Between 6 and 9 April the results of the Second Survey on Constitutional Culture in Argentina were presented in the cities of Buenos Aires and Cordoba. The survey was performed by International IDEA and Poliarquía Consultores in seven Argentine cities from November through December 2014. The presentations took place in the University of Buenos Aires Law School, in the National Congress, in the Federal Judge Association, in the Academy of Moral and Political Sciences, in the High Justice Court in the province of Cordoba, and before the Province of Cordoba Ombudsman.
The background for this study is the First Survey on Constitutional Culture in Argentina, completed in 2005. The results for this survey can be found in the book Survey of Constitutional Culture in Argentina: An Anomic Society. This second edition discusses the perceptions and attitudes which the Argentine society has regarding issues such as democracy, law, human rights, political actors, and institutions. This project is based on a series of similar reports made in Mexico, Costa Rica and Bolivia, each of which were contextually adapted for each country.
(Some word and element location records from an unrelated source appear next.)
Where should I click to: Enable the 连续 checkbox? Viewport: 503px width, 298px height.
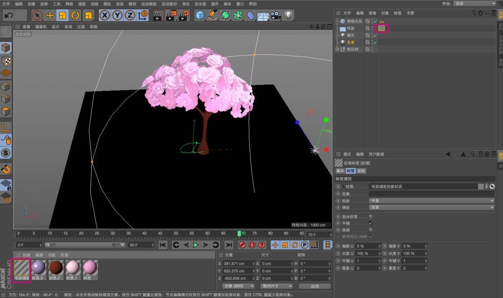[x=371, y=229]
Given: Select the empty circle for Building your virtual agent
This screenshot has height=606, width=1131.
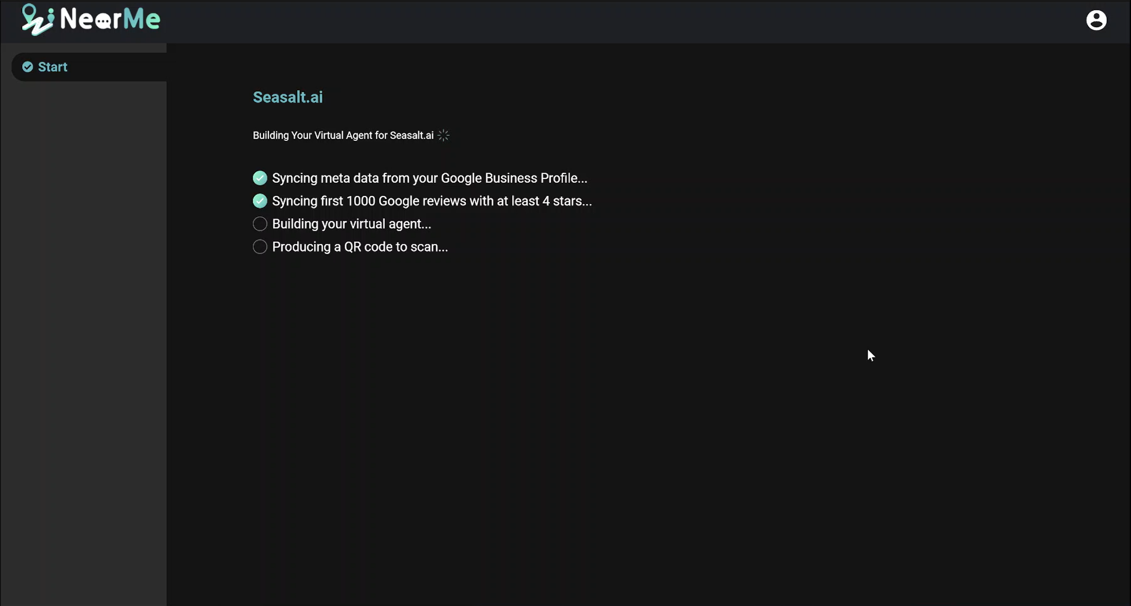Looking at the screenshot, I should [x=260, y=224].
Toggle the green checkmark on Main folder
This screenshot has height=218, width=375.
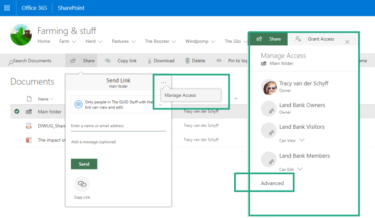(x=17, y=112)
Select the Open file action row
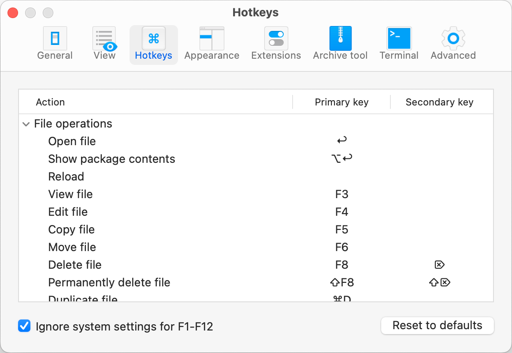Image resolution: width=512 pixels, height=353 pixels. coord(72,141)
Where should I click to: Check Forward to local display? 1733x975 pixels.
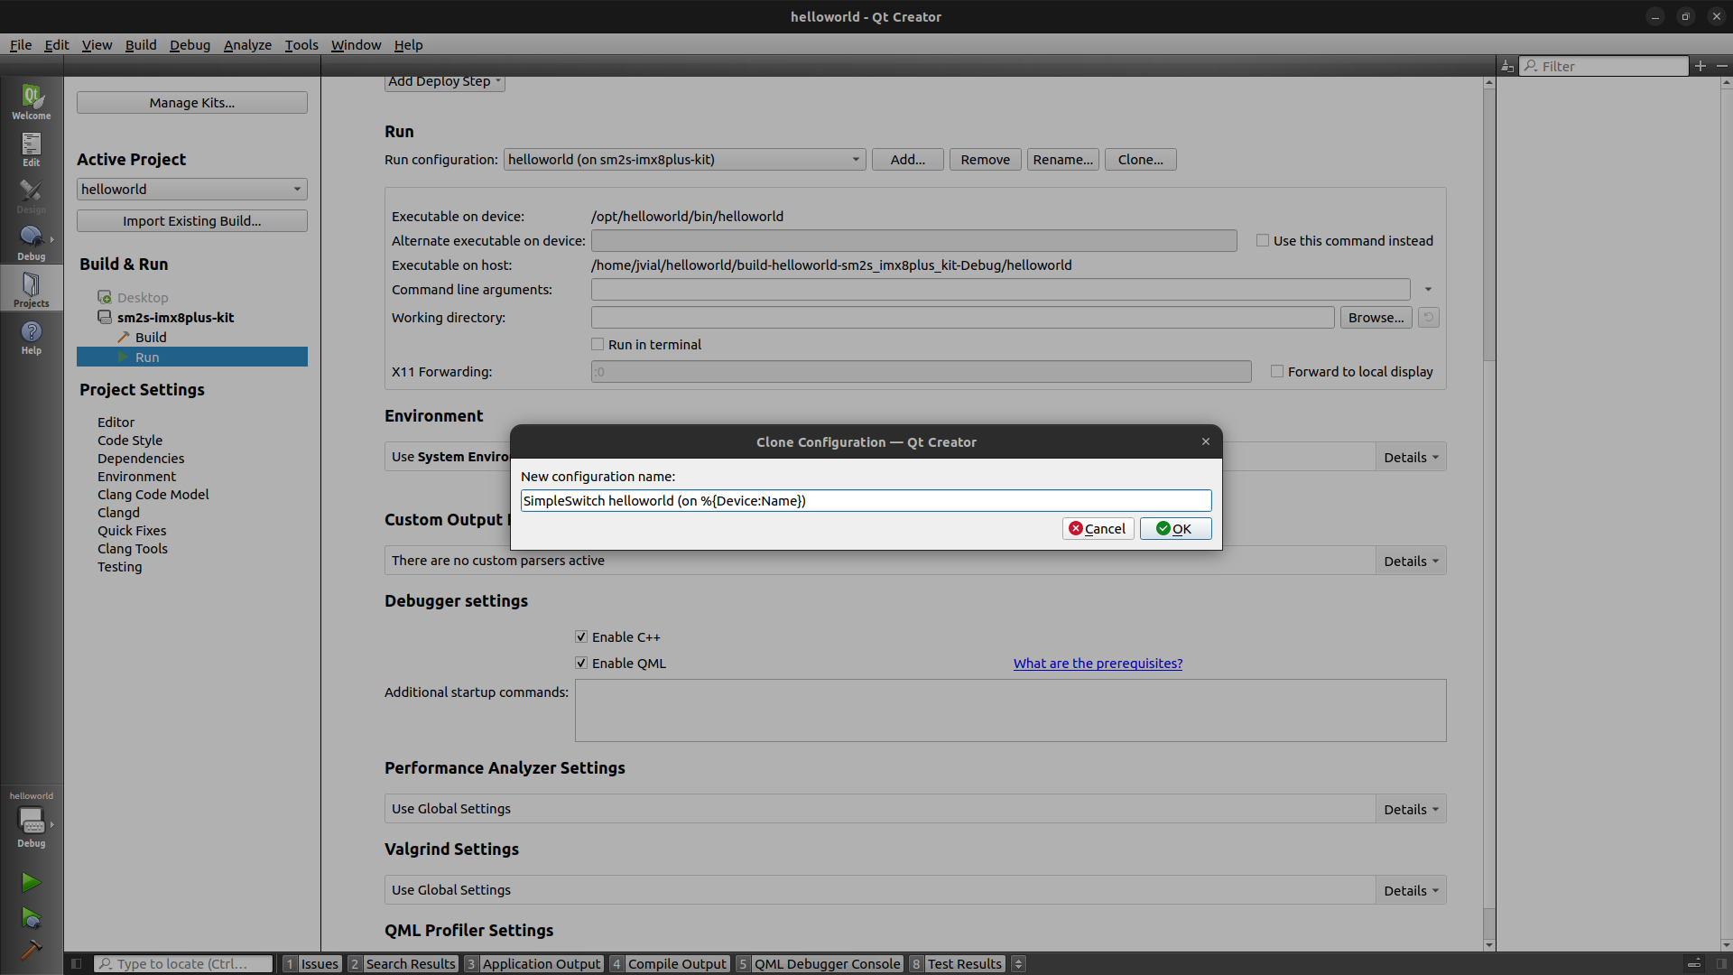(x=1277, y=371)
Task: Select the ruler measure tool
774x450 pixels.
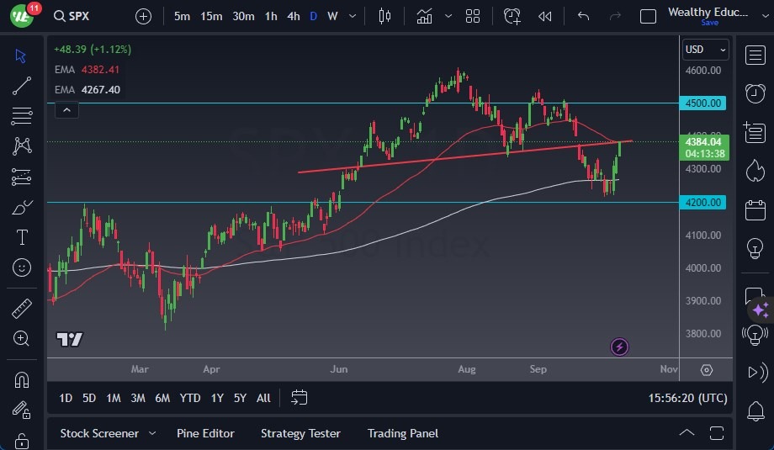Action: tap(22, 309)
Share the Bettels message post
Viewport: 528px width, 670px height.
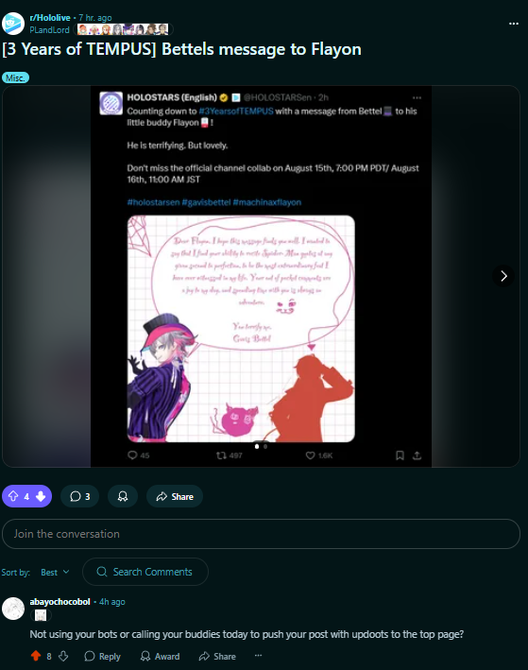click(175, 496)
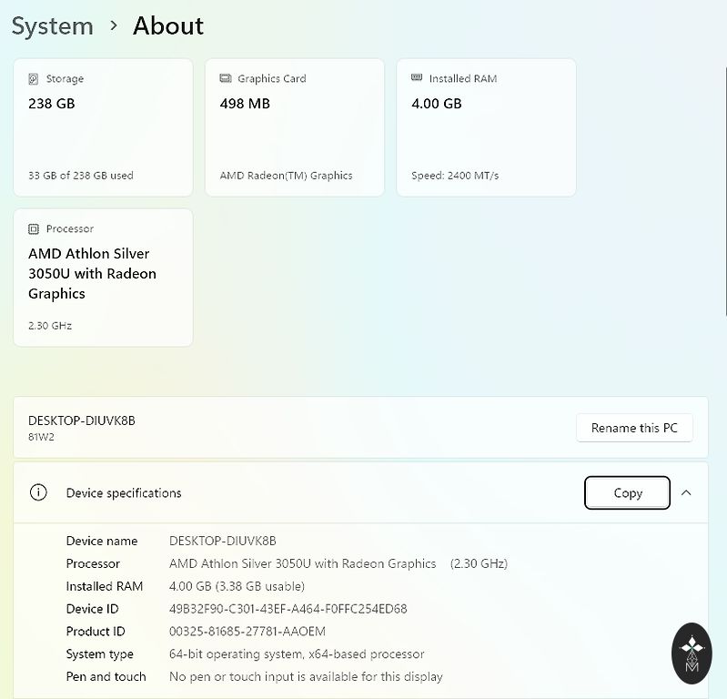Click the round floating logo icon at bottom right
This screenshot has width=727, height=699.
(x=692, y=653)
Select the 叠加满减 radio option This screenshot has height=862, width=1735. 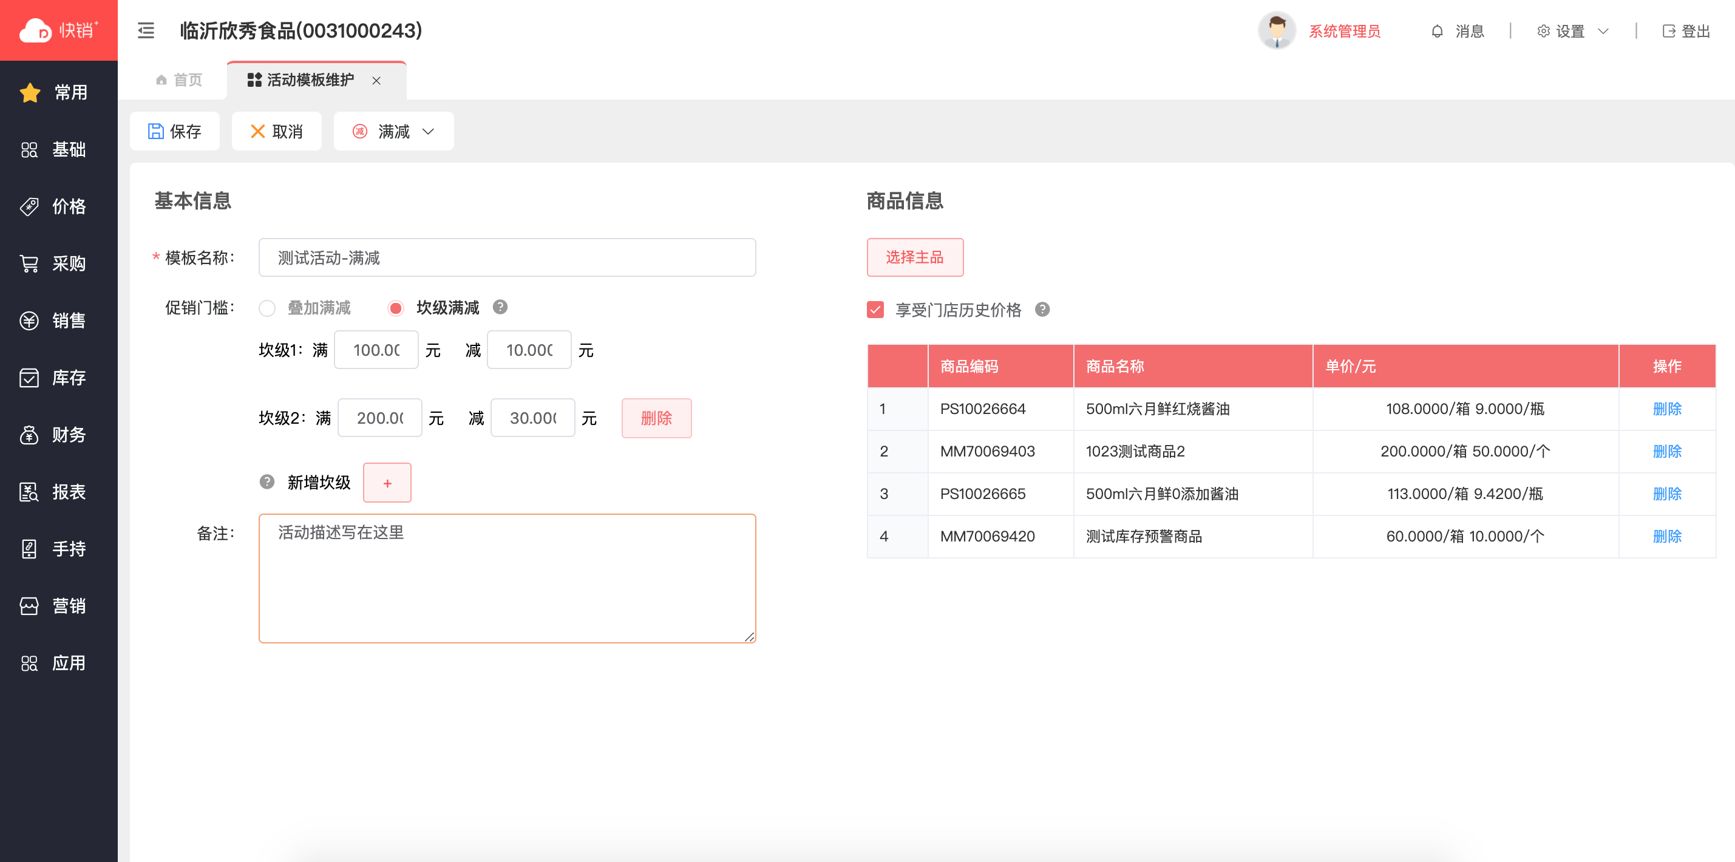tap(267, 308)
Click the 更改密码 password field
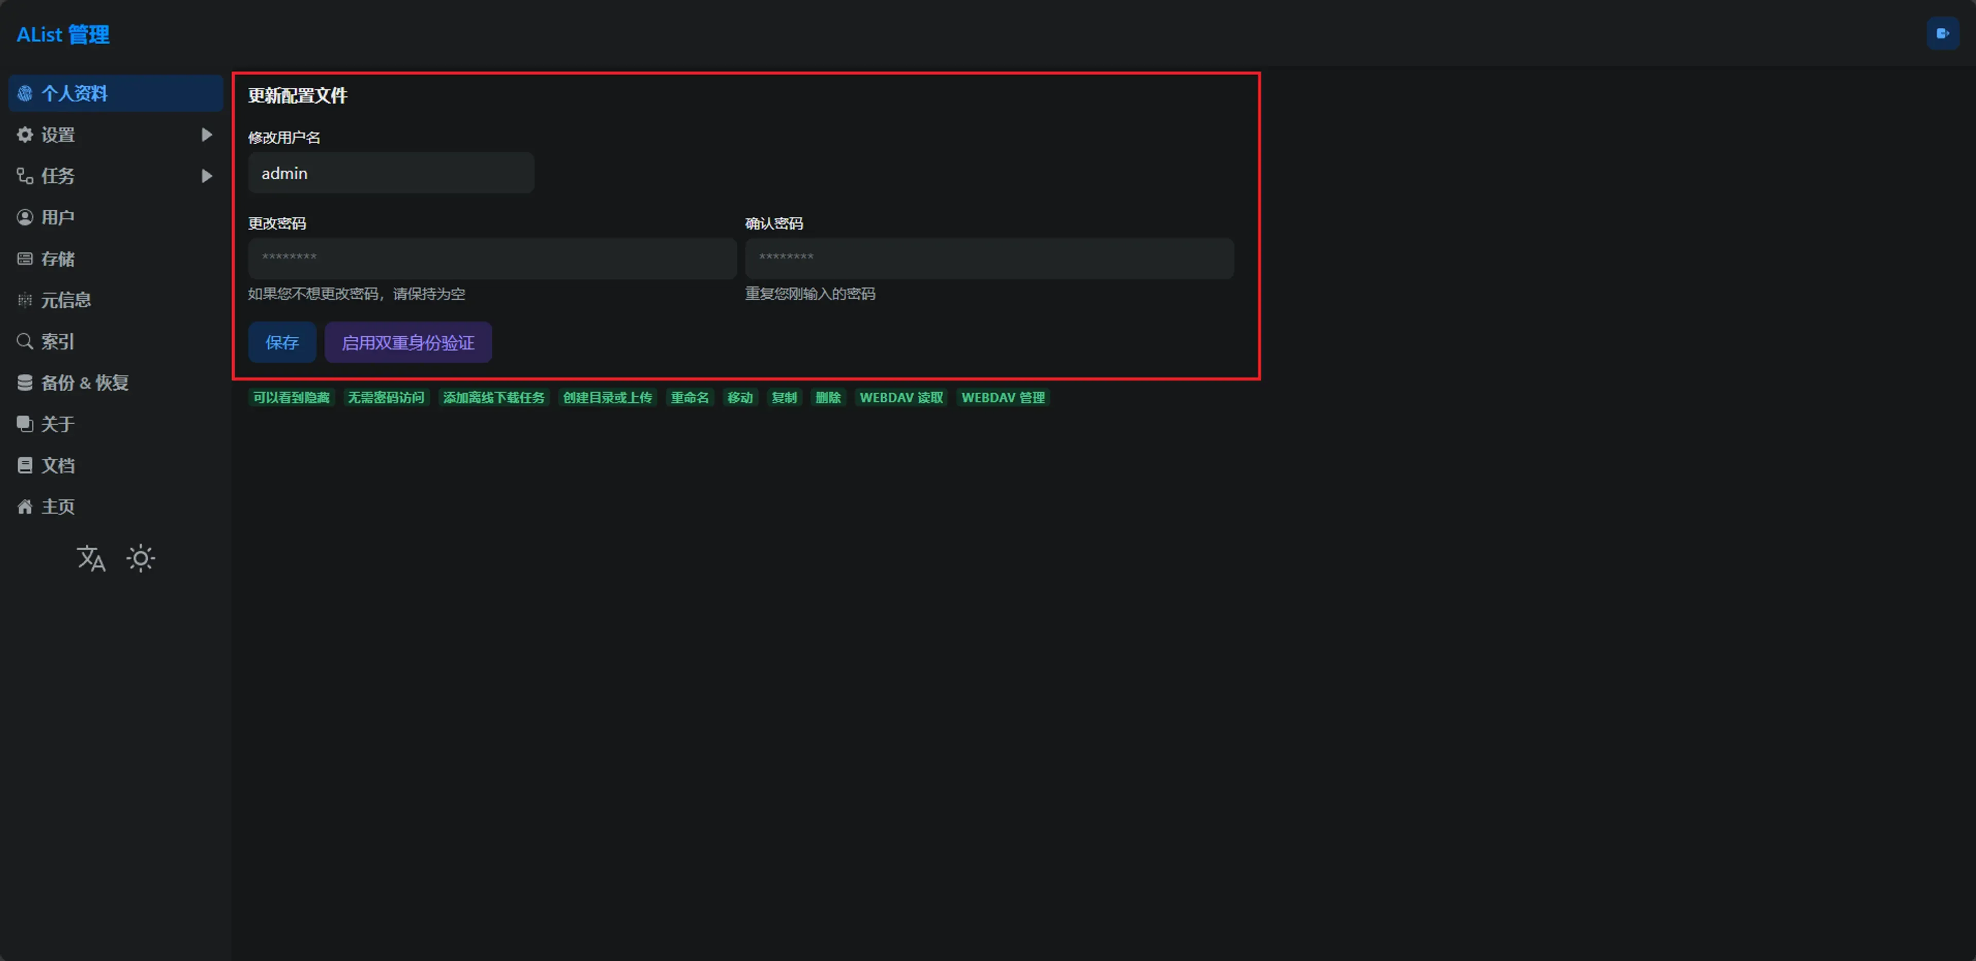This screenshot has width=1976, height=961. 491,258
The esteemed German legal scholar Peter Häberle, has developed the concept of constitutional culture, defining it as the “sum of attitudes and ideas, of subjective experiences, values scales and expectatives both at a personal level for the citizen and all of its associations, as well as at a State organs level, and at any other level related with the Constitution”. Consequently, these studies work with the knowledge of attitudes, perceptions and values of citizens about constitution and the law in general to determinate the nature of the constitutional culture.
Among the most relevant research findings found that almost 80 per cent of Argentinians believe their country to be acting outside the law and that 83 per cent believe Argentinians violate the law. For 74 per cent of those surveyed, politicians are the top offenders in breach of the law, followed by policemen (52 per cent), and officials (43 per cent). In addition, 63 per cent believe that the principle of equality before the law is not observed.
The results show lack of confidence in the institutions and in those who are believed to set an example as law abiding citizens. In contrast, 91 per cent believe the Constitution to be important or very important, while 71 per cent believe that democracy is better than any other form of government.
The presentation of the results was carried out by the co-directors of the report, Daniel Zovatto, International IDEA Regional Director for Latin America and the Caribbean; Eduardo Fidanza, Poliarquía Director; and Antonio Maria Hernandez, Honorary Chairman of the Argentine Association of Constitutional Law. As with the first edition of the survey (2005), a book with the key results and analyses will be published.